The Environmental Protection Agency (EPA) should withdraw rules to limit carbon emissions from power plants because they will not survive a lawsuit, West Virginia’s attorney general said Friday.

Attorney General Patrick Morrisey, a Republican, did not threaten a suit but predicted the courts would rule that EPA’s rule is illegal under the Clean Air Act, because power plant emissions are already federally regulated.

{mosads}“In light of the profound legal infirmities with the proposed rule, EPA’s unprecedented policy will not survive judicial review,” Morrisey wrote Friday in his letter. “Failure to withdraw the proposed rule will only cause citizens, states, industry and environmental groups to waste valuable resources analyzing and commenting on a futile endeavor.”

Morrisey said section 111(d) of the Clean Air Act, which EPA used as justification for its June 2 proposal to reduce carbon dioxide emissions from power plants by 30 percent, actually prohibits the regulation, because other harmful pollutants from power plants are already limited.

“No matter how fervent the desire by some to advance the policies underlying these regulations, EPA cannot — and should not — do so at the expense of the rule of law.

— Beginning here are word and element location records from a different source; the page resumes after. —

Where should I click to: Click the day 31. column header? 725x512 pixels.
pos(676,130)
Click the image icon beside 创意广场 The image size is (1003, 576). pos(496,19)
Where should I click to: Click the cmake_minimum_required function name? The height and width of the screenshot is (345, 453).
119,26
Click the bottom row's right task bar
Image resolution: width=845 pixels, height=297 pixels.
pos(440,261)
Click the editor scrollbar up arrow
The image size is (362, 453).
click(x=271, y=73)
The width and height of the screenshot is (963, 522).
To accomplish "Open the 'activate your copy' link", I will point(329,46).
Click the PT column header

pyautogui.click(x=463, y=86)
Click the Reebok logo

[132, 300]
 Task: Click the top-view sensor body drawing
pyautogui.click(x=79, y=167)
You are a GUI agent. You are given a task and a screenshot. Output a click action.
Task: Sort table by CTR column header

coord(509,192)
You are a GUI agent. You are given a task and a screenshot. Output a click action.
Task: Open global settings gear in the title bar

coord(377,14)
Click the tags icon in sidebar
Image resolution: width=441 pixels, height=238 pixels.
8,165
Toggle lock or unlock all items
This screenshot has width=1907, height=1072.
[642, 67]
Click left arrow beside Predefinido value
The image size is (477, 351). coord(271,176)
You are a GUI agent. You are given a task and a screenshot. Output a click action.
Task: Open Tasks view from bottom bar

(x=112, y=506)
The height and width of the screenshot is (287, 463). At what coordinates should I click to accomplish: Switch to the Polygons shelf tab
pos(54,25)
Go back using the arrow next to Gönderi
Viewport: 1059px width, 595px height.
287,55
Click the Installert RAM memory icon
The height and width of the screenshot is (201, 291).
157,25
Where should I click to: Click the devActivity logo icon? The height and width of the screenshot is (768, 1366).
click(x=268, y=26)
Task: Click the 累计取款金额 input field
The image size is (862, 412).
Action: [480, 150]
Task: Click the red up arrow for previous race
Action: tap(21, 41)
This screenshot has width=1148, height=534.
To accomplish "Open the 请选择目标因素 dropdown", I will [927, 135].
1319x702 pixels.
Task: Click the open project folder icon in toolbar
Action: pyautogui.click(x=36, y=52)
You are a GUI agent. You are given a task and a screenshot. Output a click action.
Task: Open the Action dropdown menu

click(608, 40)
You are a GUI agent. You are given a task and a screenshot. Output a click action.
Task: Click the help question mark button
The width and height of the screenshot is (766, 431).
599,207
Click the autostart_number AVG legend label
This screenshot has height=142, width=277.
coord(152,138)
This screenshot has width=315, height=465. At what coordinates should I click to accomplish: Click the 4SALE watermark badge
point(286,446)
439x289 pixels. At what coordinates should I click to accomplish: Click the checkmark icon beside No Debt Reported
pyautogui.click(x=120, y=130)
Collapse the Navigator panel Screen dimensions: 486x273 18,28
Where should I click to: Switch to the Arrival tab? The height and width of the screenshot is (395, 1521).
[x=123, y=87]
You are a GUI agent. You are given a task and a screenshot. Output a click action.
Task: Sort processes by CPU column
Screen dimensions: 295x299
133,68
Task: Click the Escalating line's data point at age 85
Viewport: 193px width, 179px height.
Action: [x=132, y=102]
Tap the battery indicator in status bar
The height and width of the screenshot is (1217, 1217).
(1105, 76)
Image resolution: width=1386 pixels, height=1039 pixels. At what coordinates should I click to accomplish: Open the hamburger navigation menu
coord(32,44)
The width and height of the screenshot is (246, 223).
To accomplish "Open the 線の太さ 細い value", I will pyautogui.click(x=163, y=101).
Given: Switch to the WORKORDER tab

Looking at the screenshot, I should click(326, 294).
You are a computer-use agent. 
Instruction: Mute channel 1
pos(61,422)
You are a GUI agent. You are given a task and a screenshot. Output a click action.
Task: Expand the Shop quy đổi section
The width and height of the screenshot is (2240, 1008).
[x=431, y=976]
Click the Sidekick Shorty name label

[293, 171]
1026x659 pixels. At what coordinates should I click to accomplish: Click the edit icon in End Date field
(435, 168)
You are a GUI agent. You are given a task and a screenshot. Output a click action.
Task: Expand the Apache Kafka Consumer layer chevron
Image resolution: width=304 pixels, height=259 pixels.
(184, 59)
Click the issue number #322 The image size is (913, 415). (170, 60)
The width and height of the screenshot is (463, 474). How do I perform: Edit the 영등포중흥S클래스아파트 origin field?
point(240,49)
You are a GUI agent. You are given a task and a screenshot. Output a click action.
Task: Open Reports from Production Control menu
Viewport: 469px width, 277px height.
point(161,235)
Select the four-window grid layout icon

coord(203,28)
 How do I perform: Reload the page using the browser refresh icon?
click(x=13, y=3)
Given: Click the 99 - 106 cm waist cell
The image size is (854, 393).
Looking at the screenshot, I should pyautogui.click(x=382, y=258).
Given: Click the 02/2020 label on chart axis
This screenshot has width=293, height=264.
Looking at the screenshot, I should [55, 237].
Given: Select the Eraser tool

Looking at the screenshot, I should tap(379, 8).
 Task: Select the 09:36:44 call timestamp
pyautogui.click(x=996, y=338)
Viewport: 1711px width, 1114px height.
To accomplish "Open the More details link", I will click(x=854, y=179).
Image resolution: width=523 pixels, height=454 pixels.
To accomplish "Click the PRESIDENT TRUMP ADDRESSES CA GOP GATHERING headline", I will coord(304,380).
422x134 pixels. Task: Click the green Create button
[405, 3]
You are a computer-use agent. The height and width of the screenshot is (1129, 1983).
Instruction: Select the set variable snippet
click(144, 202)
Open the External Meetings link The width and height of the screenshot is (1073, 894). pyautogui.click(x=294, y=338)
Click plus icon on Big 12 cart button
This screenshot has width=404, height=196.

Lawsuits against the rule cannot be filed until it is made final, which EPA plans to do in about a year.

Legal experts expect EPA to be sued over the rule, likely by the coal industry. While it allows states flexibility in how they meet EPA’s carbon reductions, that could be what causes a court to overturn it.

While states such as West Virginia might challenge the rule, Kentucky has already been working to cut carbon emissions from power plants, the New York Times reported.